## ASSIGNMENT
From the line below containing "You are a GUI" to the final line, print each line exactly as written. No pictures belong in the copy.

(Dataset entries)
++++++++
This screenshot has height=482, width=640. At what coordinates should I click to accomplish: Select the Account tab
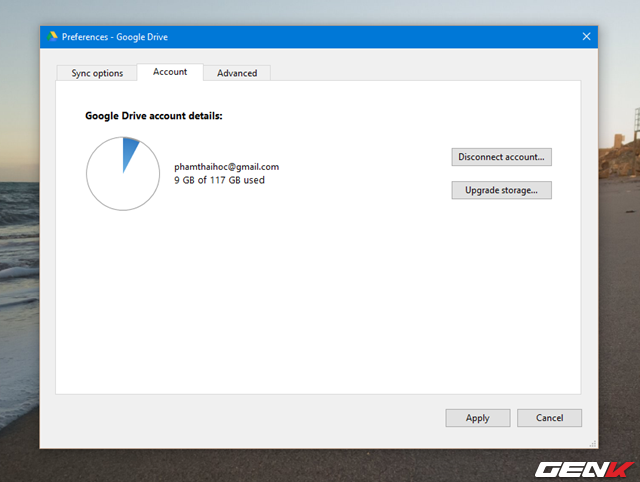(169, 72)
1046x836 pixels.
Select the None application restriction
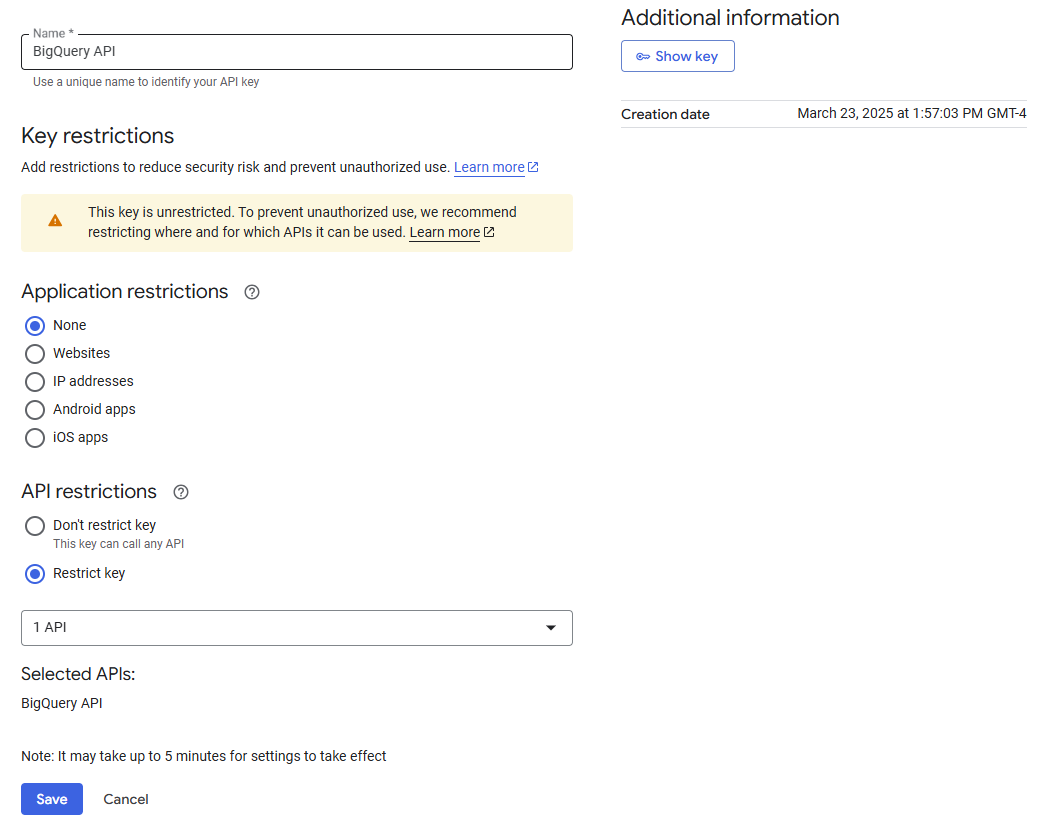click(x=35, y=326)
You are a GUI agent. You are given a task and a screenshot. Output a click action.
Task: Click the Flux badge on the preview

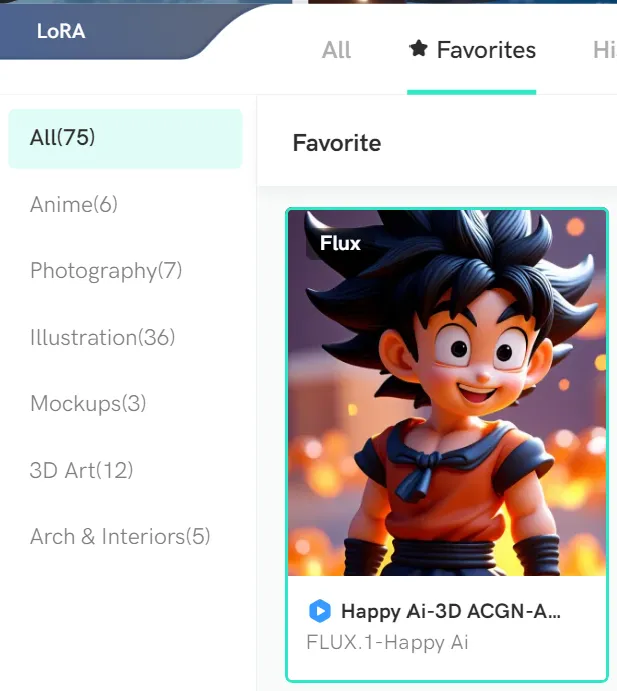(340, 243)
++++++++
## PROBLEM SOLUTION
You are a GUI agent. You are given a task and a screenshot. Output a click action.
Task: Click the Flux badge on the preview

(340, 243)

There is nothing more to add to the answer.